**Stored data:**
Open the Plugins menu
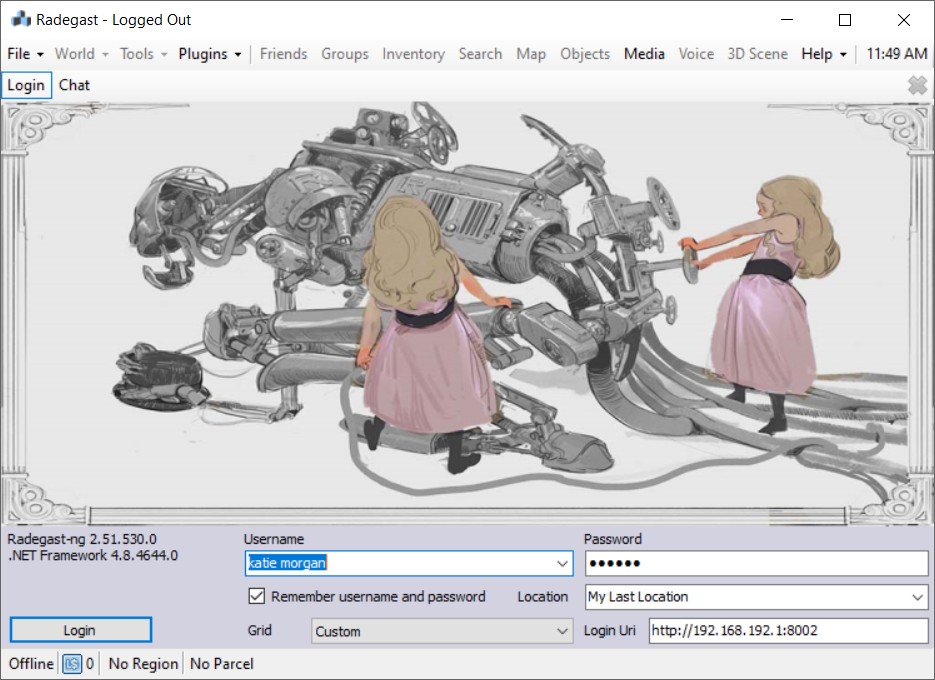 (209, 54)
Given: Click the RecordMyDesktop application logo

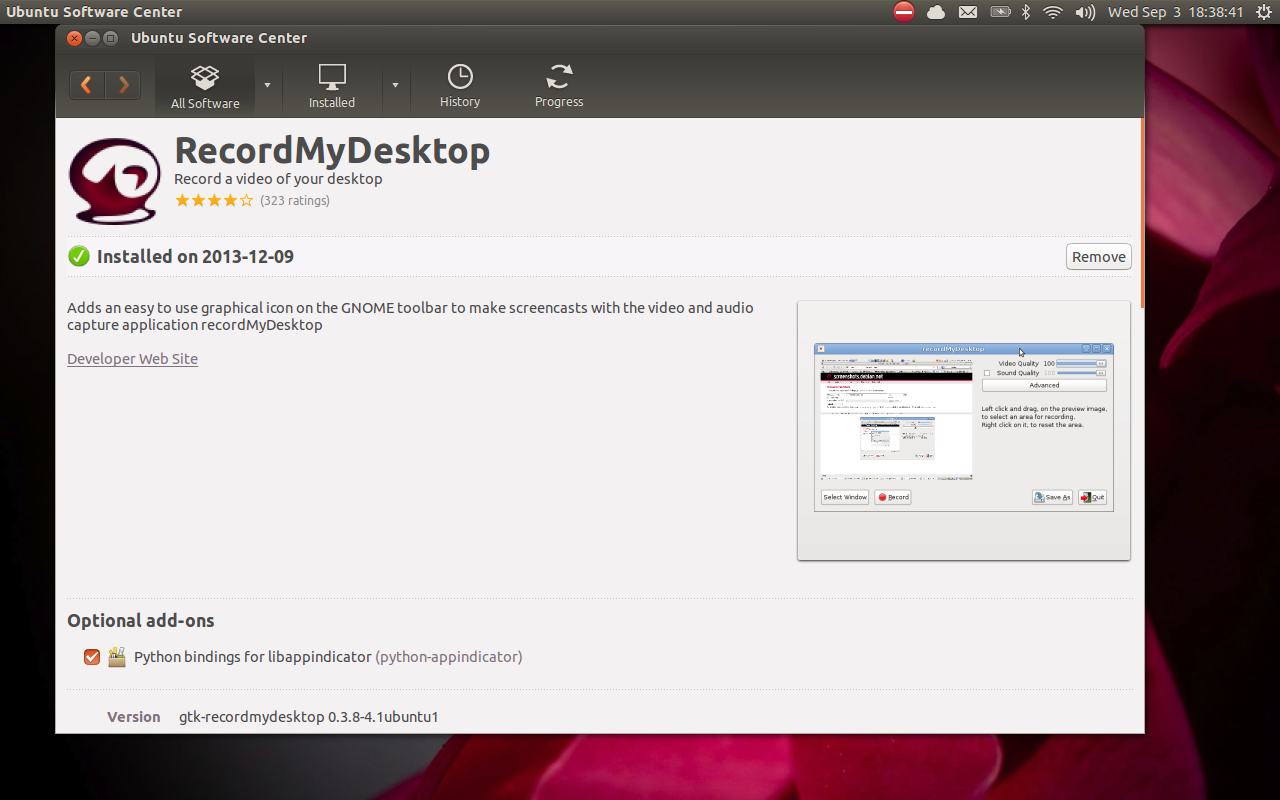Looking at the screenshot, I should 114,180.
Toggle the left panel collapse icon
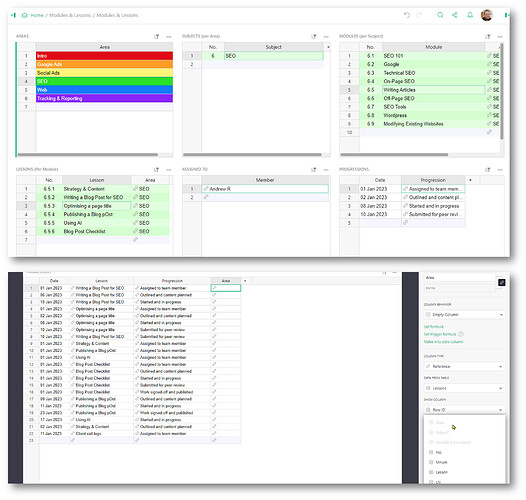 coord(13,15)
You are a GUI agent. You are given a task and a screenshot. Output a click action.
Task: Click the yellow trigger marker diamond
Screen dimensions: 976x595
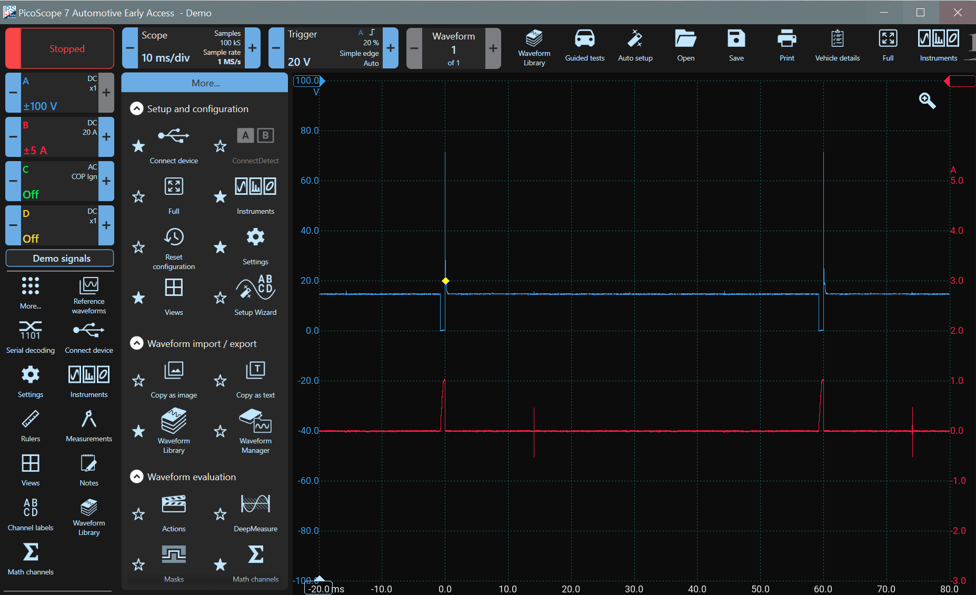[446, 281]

--

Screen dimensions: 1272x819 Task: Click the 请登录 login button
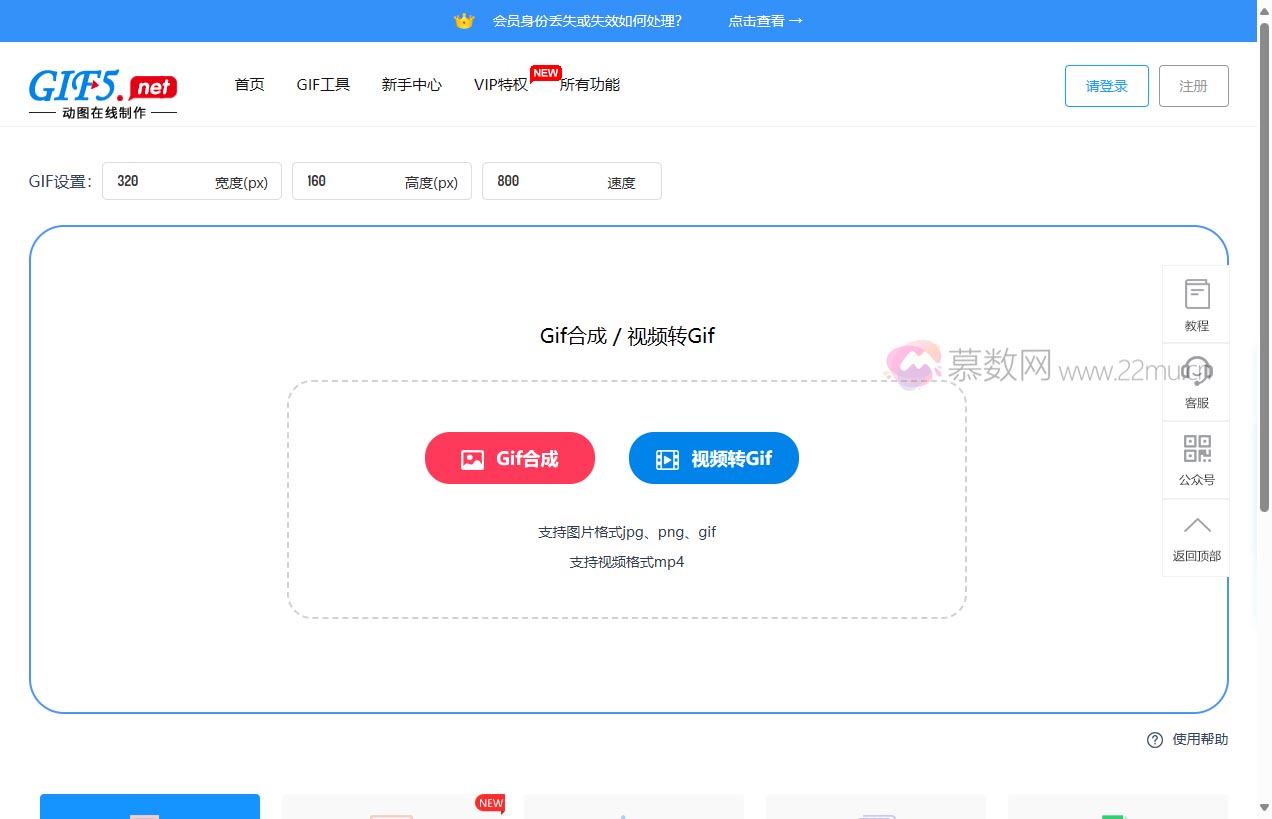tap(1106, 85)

**Task directions:** The lines to set down run from the line with "Open the Plugins menu" up to and including the line with "You are a GUI" in the entries above. Reproduce them exactly, with no pictures.

**Result for this task:**
Open the Plugins menu
 (209, 54)
Given: Click the RecordMyDesktop application logo

Looking at the screenshot, I should 114,180.
Toggle the left panel collapse icon
 coord(13,15)
You are a GUI agent. You are given a task and a screenshot. Output a click action.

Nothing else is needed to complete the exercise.